# Long-distance birthday help needed



## questar1

Reading the success stories here is inspiring. They also remind me how lazy and self-centered I have been, focusing more on my own feelings rather than asking "What can I do for the marriage? What can I do for the H?" 
So now that I am aware of my knee-jerk selfishness I need some help turning my awareness into action.
The H will be 3,000 miles away on his birthday this year. He has to travel to a fundraising event we normally put on together every year back where we moved from, but we couldn't afford 2 plane tickets. He will be staying at our cabin in the woods. There are other people living nearby who are good friends and would gladly help out.
I would very much like to figure something out long-distance to help him celebrate his birthday.
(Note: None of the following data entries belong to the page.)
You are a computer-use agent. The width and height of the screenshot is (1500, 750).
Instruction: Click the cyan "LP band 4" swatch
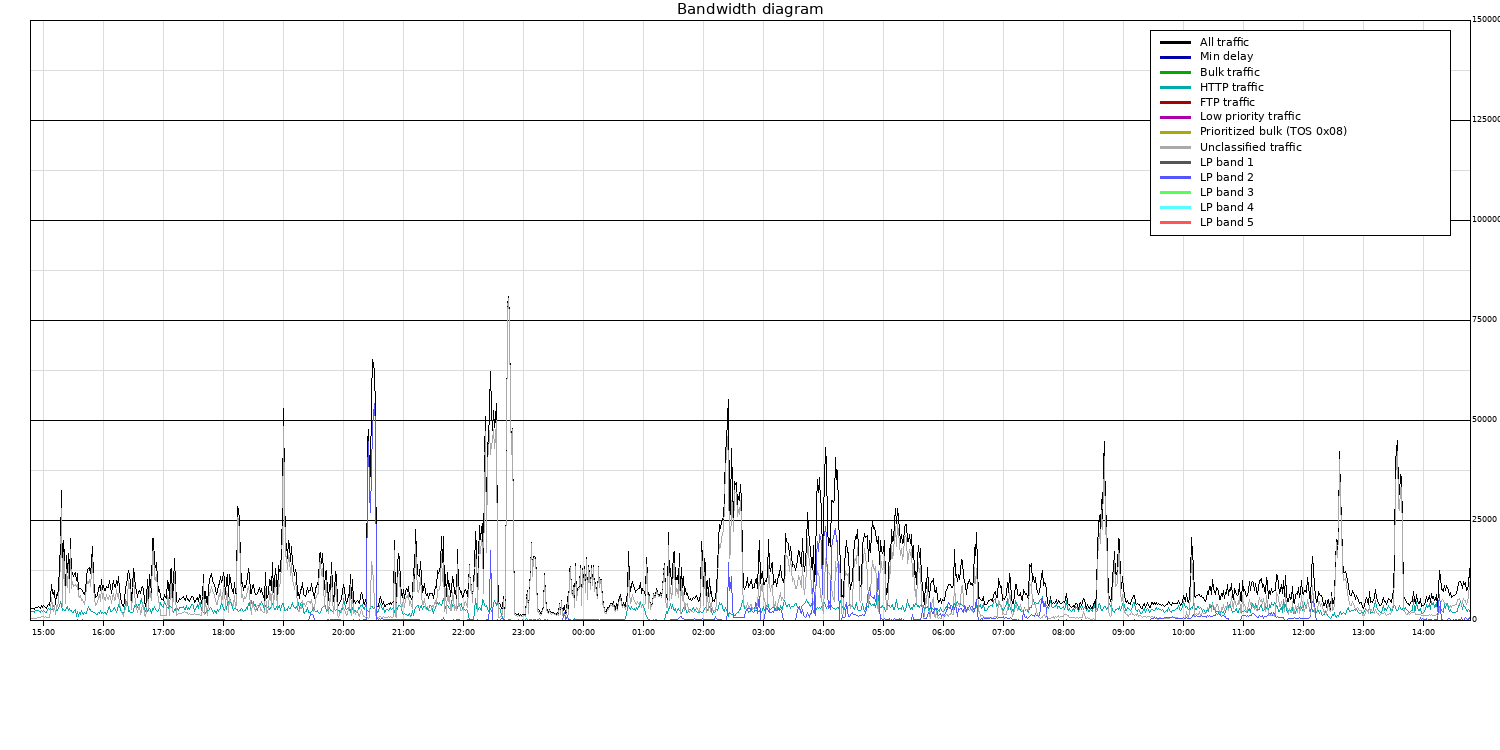point(1175,207)
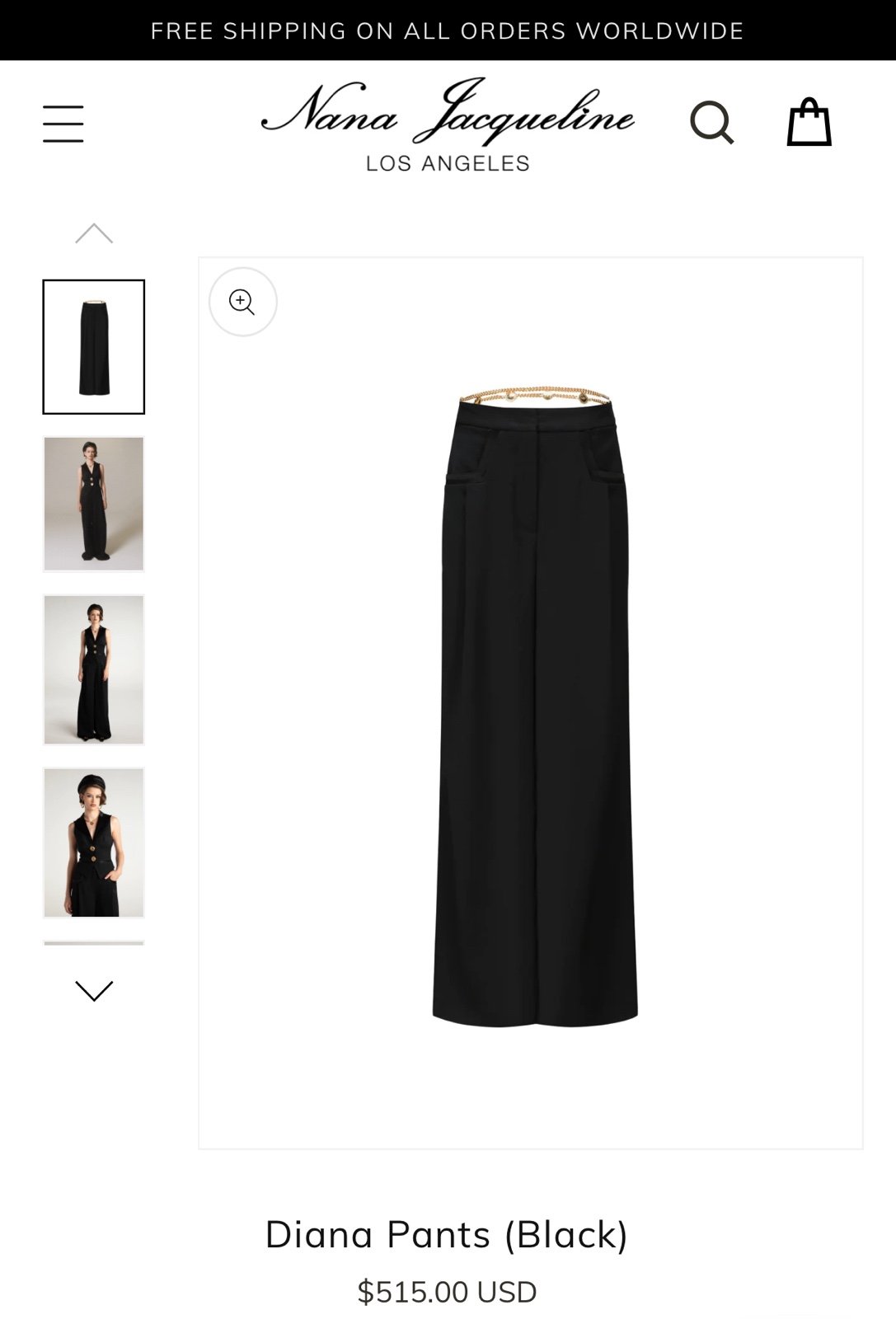
Task: Click the $515.00 USD price text
Action: (447, 1292)
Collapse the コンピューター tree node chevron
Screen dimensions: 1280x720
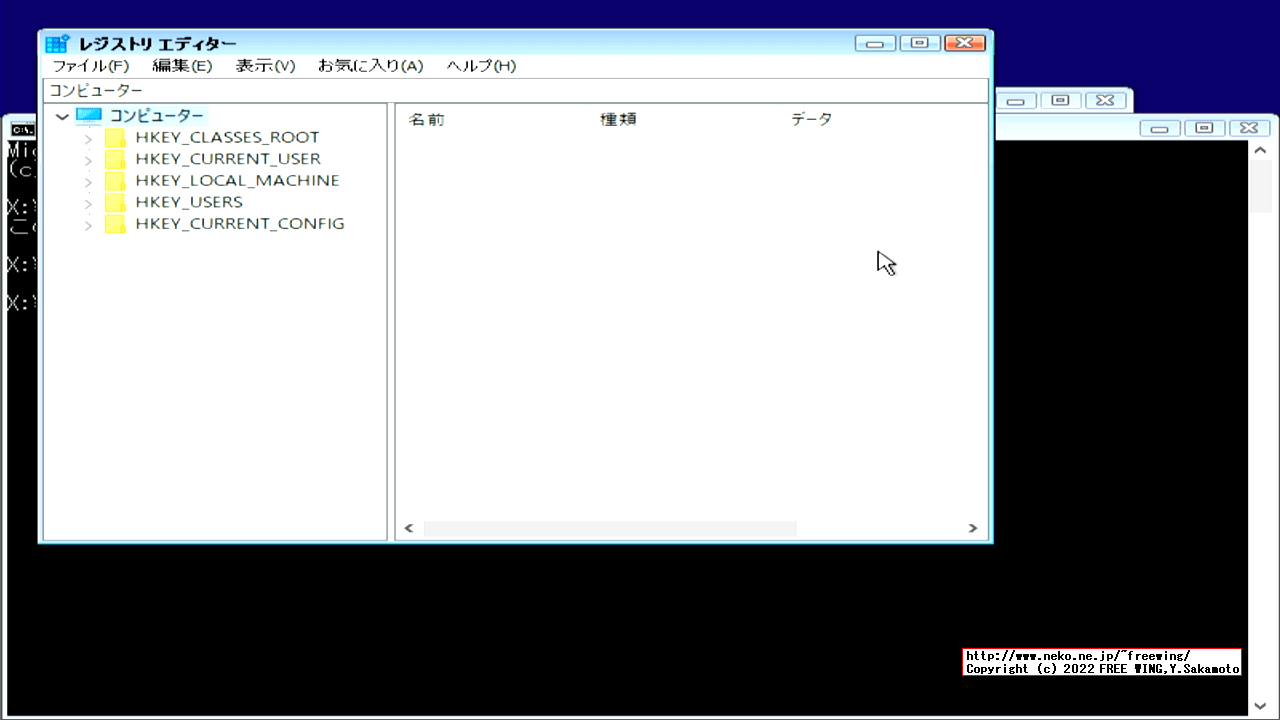tap(62, 116)
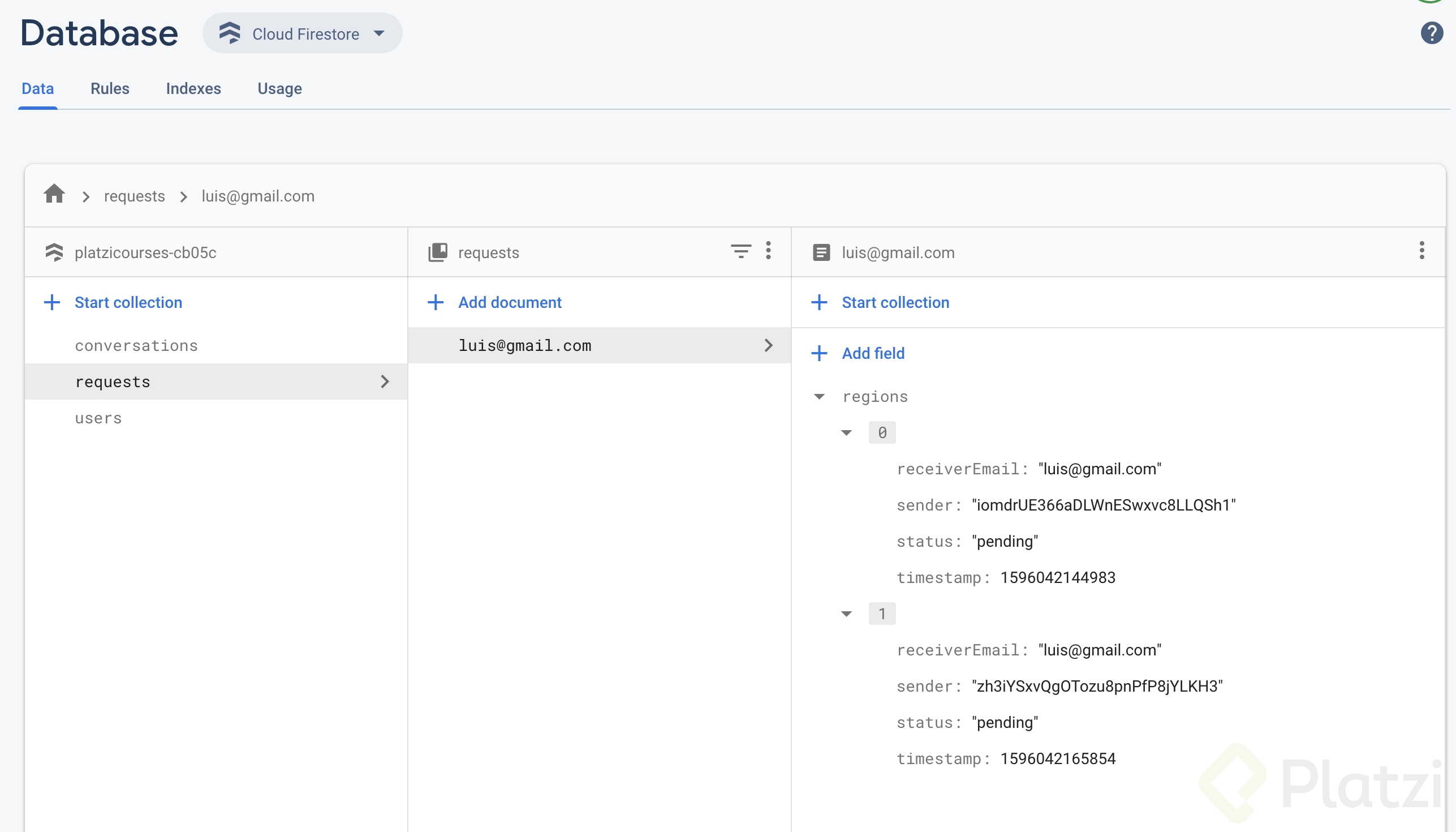Open filter icon in requests column
Image resolution: width=1456 pixels, height=832 pixels.
(740, 251)
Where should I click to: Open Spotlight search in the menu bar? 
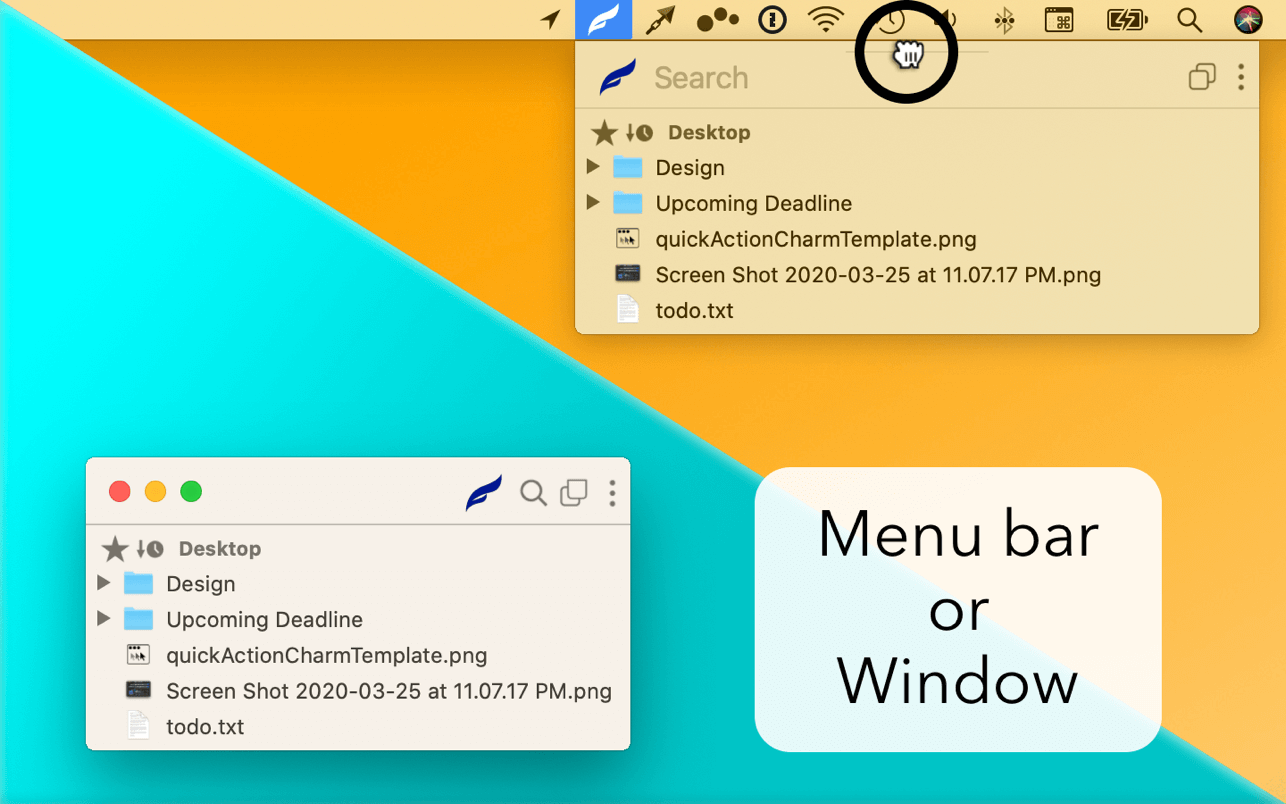[x=1189, y=20]
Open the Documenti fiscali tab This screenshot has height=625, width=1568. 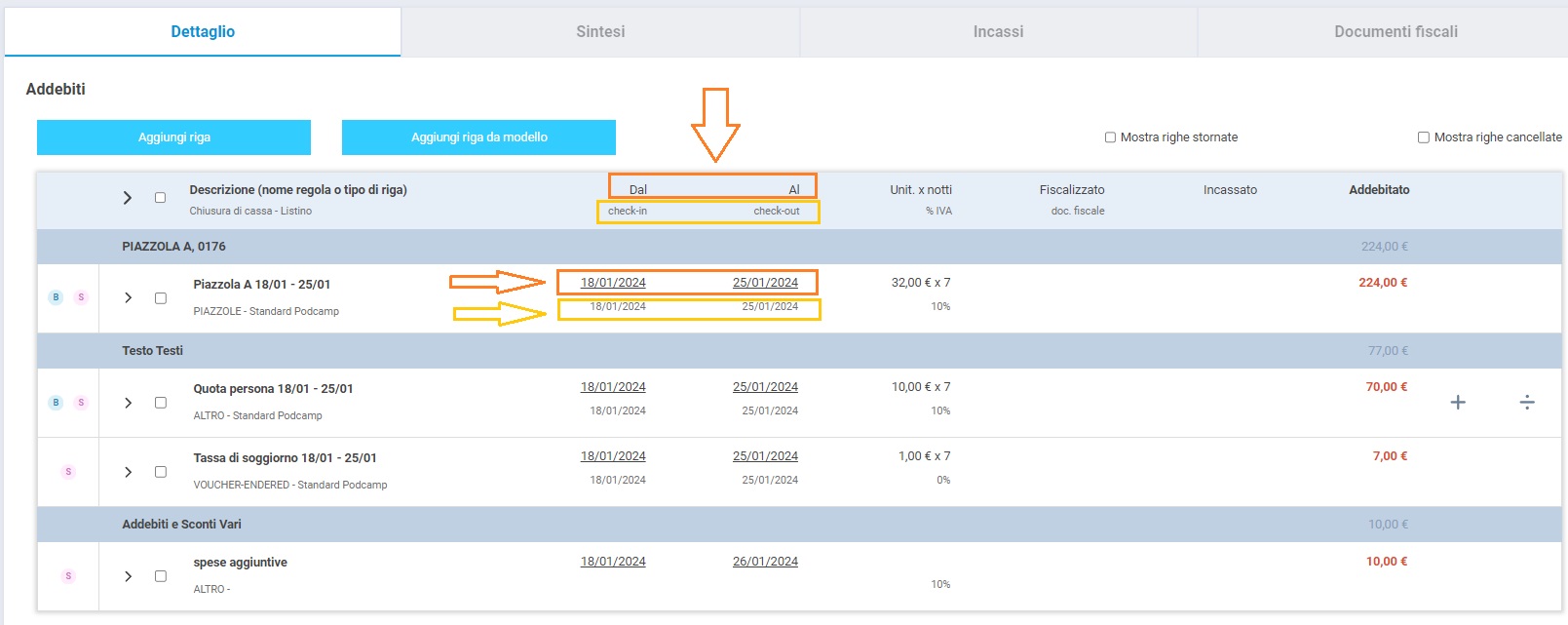(1396, 31)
I am just not good at coming up with ideas. I think I could have our friends collaborate on something but I just don't know how to pull something off long-distance. I don't even know where to begin dreaming something up. :scratchhead: Especially because he'll be out in the woods. However, he'll be going into town for the event the following day and staying there all weekend, so I could have people at the event pull something off as well, even if it's a day late. I guess that would be even more of a surprise. 
I just need some ideas from people who are good at doing things like this. And I hope to get better at these kinds of "surprises" over time.


----------



## lamaga

Well, what does he like? I'm sure there is a local bakery that will deliver a basket of dynamite cookies, or maybe you can buy a gift certificate to a local microbrewery and have one of his friends take him there? I don't know, I don't know where he will be or what he likes, but yes, if you know people there, you can definitely pull off something. And don't forget to send him a sexy text or two


----------



## questar1

lamaga said:


> Well, what does he like? I'm sure there is a local bakery that will deliver a basket of dynamite cookies, or maybe you can buy a gift certificate to a local microbrewery and have one of his friends take him there? I don't know, I don't know where he will be or what he likes, but yes, if you know people there, you can definitely pull off something. And don't forget to send him a sexy text or two


Well, not that i got a lot of ideas here in response to my query, but I coincidentally finally did something along these lines!
Since I had posted about it, I felt obligated to get to work. Nothing like social pressure.
To make a long story short, with great finesse I was able to contact friends I knew he wanted to see in the area and they went out to dinner with him on some other pretext (he never suspected they knew it was his birthday!). One of them picked up the cake I had ordered & paid for (and designed with very personal wording!), and the restaurant owner was in on the whole thing, and appropriate music was played (a favorite birthday song)--a rarity at that exclusive dining venue!--and they even threw in ice cream to go with the cake!
Honestly if it hadn't been for this forum, I would have felt helpless. Now I know that I have the wherewithal to keep putting energy and creative thought into this marriage, beyond what I thought was "normal" for me. I thought only other people did these things. Well. Now I know I can reach outside my boxed-in way of thinking!
He called me afterward (despite the 3-hour time difference) and said, "I felt like you were here."
That wasn't totally the goal but that was wonderful to hear. Mainly I wanted HIM to feel remembered & honored on his birthday--and I got honored in the process.
It was worth the screw-ups, craziness, and sneaky phone calls! And it was fun. Even the folks at the bakery were in on "the 3,000-mile cake order."
It was fun to stretch what I thought I was capable of. This really was a significant breakthrough. I have always been so envious of how other couples knew how to do these cute things.


----------